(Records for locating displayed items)
____
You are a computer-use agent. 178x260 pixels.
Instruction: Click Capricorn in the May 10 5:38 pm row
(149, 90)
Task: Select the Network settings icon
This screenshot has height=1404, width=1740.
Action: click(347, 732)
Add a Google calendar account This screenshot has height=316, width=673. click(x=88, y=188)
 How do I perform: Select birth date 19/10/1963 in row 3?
____
What is required: Copy every one of the lines above word for word, keeping each mark and number unchanged.

Expected answer:
You are a computer-use agent. 178x260 pixels.
Instruction: Click Capricorn in the May 10 5:38 pm row
(149, 90)
Task: Select the Network settings icon
This screenshot has height=1404, width=1740.
Action: click(347, 732)
Add a Google calendar account This screenshot has height=316, width=673. click(x=88, y=188)
 How do I perform: Select birth date 19/10/1963 in row 3?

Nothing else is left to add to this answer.